After a decent and much needed sleep, I woke up slightly before dawn as April 29th, the third full day of our trip, was upon us.  The Common Poorwill continued to say his peace at times, and a Western Screech-Owl briefly joined in with his.  Once dawn hit, a chorus of many different songbirds was impressive.  Before it was really all that light out, we started birding.  What we were really hoping for was Montezuma Quail, as the habitat was great with oak, juniper, and tall grassy areas on steep surrounding slopes.  Birds who filled up our outing included Wild Turkey, Acorn Woodpecker, Western Wood-Pewee, a handful of Gray Flycatchers, Cassin's Kingbird, Hutton's and Plumbeous Vireos, White-breasted Nuthatch, Canyon, Rock, Bewick's Wrens; Western Bluebird, Cedar Waxwing, Black-chinned Sparrow, Canyon Towhee, Rufous-crowned Sparrow, Scott's Oriole, and Hepatic Tanager.

Wild Turkey 

Gray Flycatcher

A few clear whistles echoing loudly from the slopes above us into the flat terrain we were on indicated a new life bird for me as David called out, "Black-crested Titmouse".  I was pumped at the sound of a new life bird and I wanted to see it right away.  Josh chimed in and said, "Tommy, they will be everywhere on this trip.  Everywhere".  I was glad to know that they would be everywhere, but I have a knack for wanting to see a life bird after I hear it.  While I didn't rush running up into any slope after a bird that I knew would be abundant for a good portion of the trip, I did keep my ears out for them if they would come any closer.  It didn't take long for the whistles to start coming from the end of the picnic area, and I made may way over to catch my first glimpse of the Black-crested Titmouse.

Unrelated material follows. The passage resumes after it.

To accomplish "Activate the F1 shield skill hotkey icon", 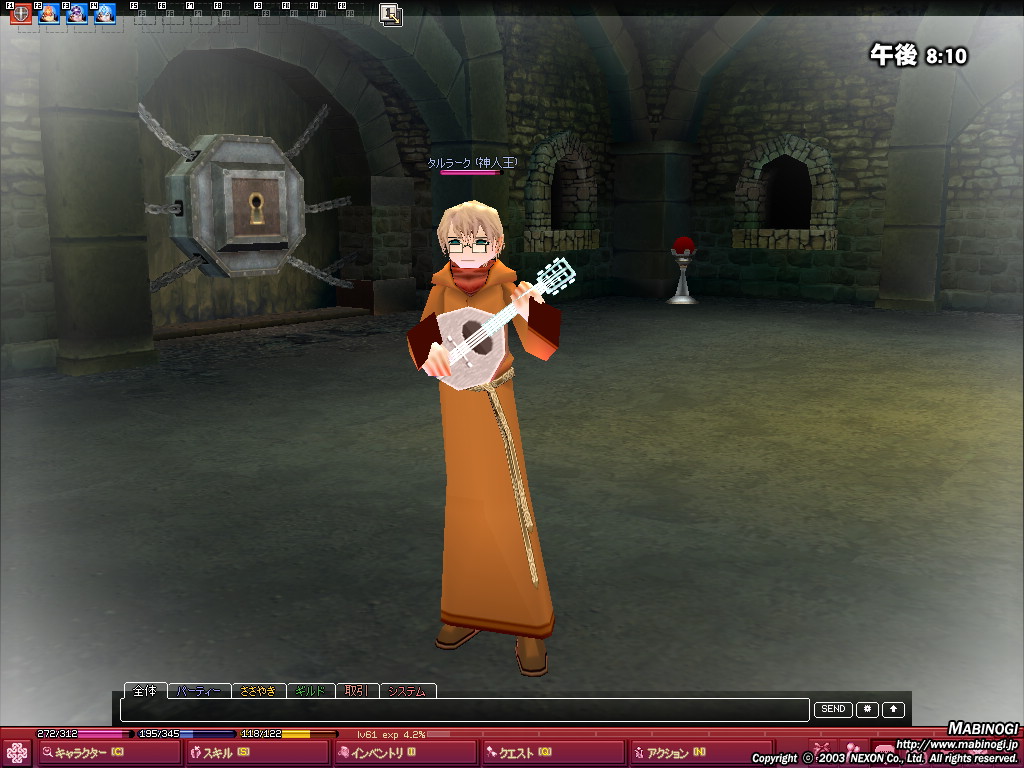I will click(20, 14).
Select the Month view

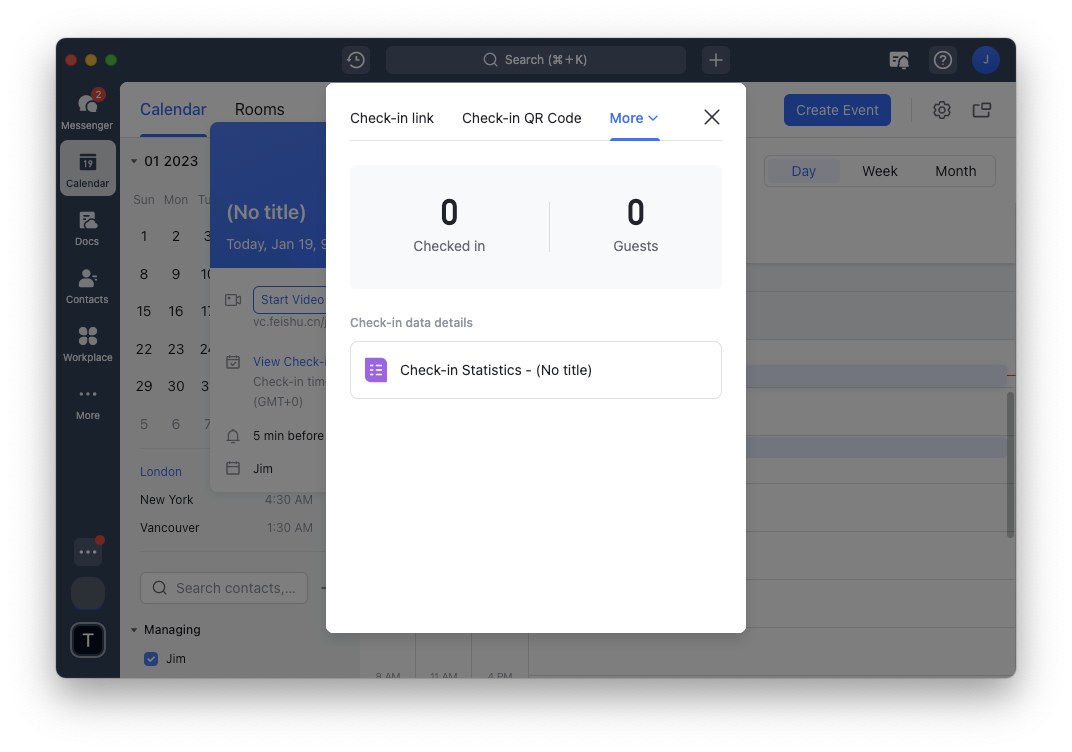coord(955,171)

The Black-crested Titmouse has a range in North America that covers a lot of Texas and some of Oklahoma.  It is tied to oak woodlands, and it's range continues much further south into similar habitats in Mexico.  This species used to be one species with the widely familiar and eastern-tied Tufted Titmouse.  The two have hybrid contact zones where their ranges meet near the central strip of Texas, but otherwise, their range doesn't overlap. 

Caleb, David, Josh, and I spent close to three hours birding Lawrence Wood Picnic Area, and we had close to fifty species.  It was a fun and productive location to bird.  From there we went down to the southern base of the Davis Mountains, where we stopped at a few places and birded before continuing further south into west Texas.  A rest stop along the Highway 118 that we were on was a good one.  It had tall cottonwood and other riparian trees along a creek.  A Common Black-Hawk flew out of the trees as it gave it's distinctive call.  Working the riparian habitat along the creek gave us migrants of Swainson's Thrush and Northern Waterthrush among 27 species in a quick stop.  

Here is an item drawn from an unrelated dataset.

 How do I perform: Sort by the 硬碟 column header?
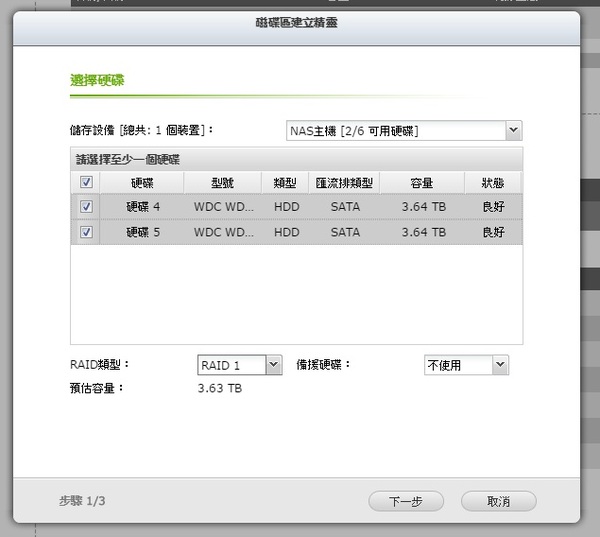click(x=142, y=183)
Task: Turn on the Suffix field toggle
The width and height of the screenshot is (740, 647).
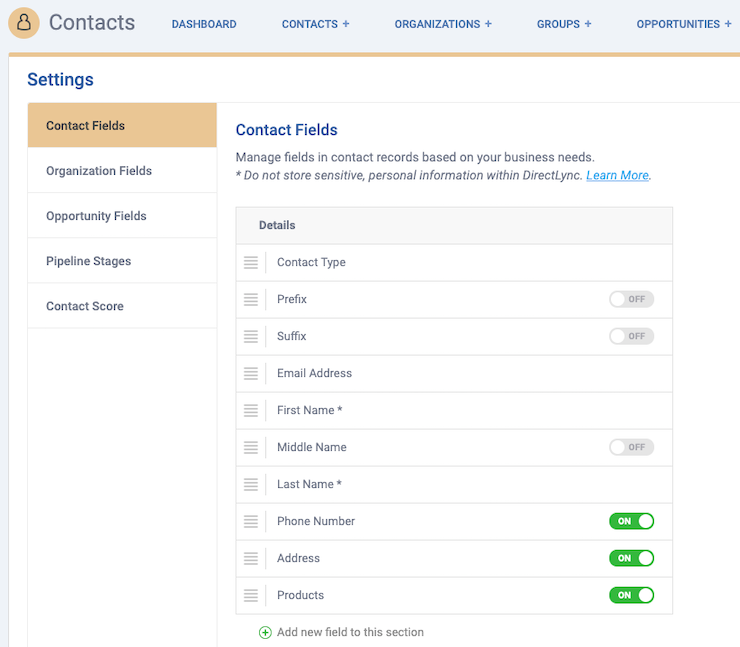Action: (x=631, y=336)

After leaving the area of the Davis Mountains, we started to make our way towards Big Bend National Park, which was a three hour drive.  Big Bend was where we'd bird in several places before hitting up the Chisos Mountains within the park for a long hike to conclude the day.  Along the three hour drive, we passed through this small town called Alpine, which probably wasn't named too well considering there weren't any pine trees in sight.  We got plenty of food and gear we would need for the hike.  After grocery shopping, we encountered Alicia's Mexican Restaurant.  The food there was incredible, and it marked that second day in a row of having a great lunch at a Mexican restaurant.  

Driving through some grassland-ish areas along the way was fun.  Birds we had included Scissor-tailed Flycatcher, Cassin's Sparrow, and Lark Bunting.  We had dropped into Brewster County, which is the home of Big Bend National Park.  The aftermath of the lunch meal left us in need of some loud music, and I said, "Caleb, can we listen to Amaranthe?"  Caleb let me bust it out, and while Caleb already likes the music of my favorite band, after playing a 20 song playlist Josh and David told me they enjoyed Amaranthe's music too.  Score.

Lark Buntings

Before we knew it, we entered into Big Bend National Park.  As with most national parks, this one could be driven for long distances.  While the Chiso Mountains were our primary destination for entering this park, there were other places to visit too.  Cottonwood Campground was the first place we visited after driving a considerable distance south within the park.  I reached a point of tiredness and dozed off for a half-hour.  When I woke up again, we were driving into Cottonwood Campground, which I immediately thought was a cool-looking spot.  The campground is well named and is filled with cottonwoods, has grassy under-stories, and the open under-stories below the cottonwoods are lined with thick mesquite and paloverde trees.  Barely south of the campground is the Rio Grande River, and halfway across that river width is the country line of the United States and Mexico.  It was a crazy thing to think about.  But first, we stuck to the campground.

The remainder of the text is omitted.